REQUIREMENT: Leave out every picture, and output exactly the lines from the line containing "Task: Launch the Internet desktop shortcut" through the last line of the data.

PROVIDED INFORMATION:

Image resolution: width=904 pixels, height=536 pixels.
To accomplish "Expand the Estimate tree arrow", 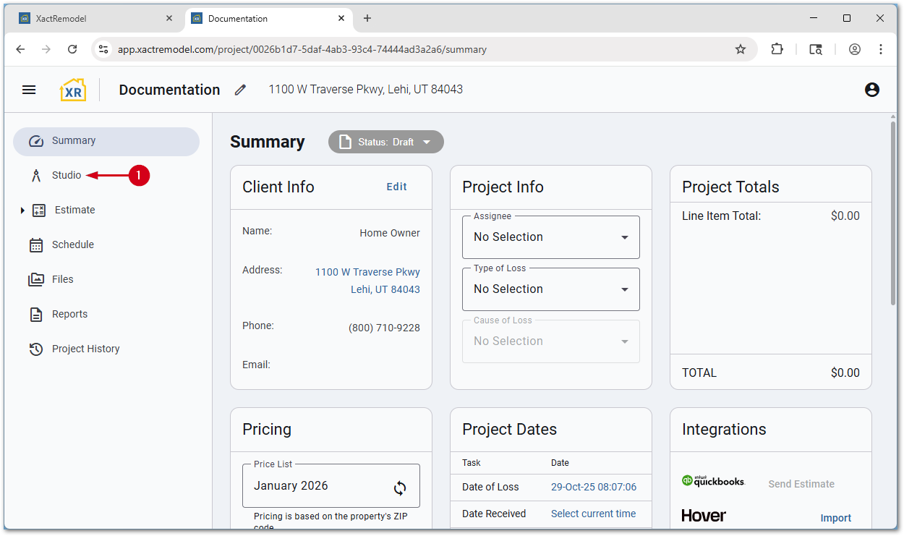I will 22,210.
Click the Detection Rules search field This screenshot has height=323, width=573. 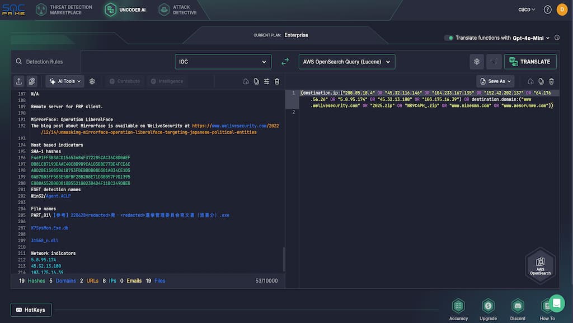click(x=45, y=62)
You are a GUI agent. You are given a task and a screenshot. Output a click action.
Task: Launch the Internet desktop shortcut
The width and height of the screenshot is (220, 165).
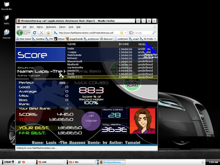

RESPONSE TO THE EXERCISE:
Task: Launch the Internet desktop shortcut
The width and height of the screenshot is (220, 165).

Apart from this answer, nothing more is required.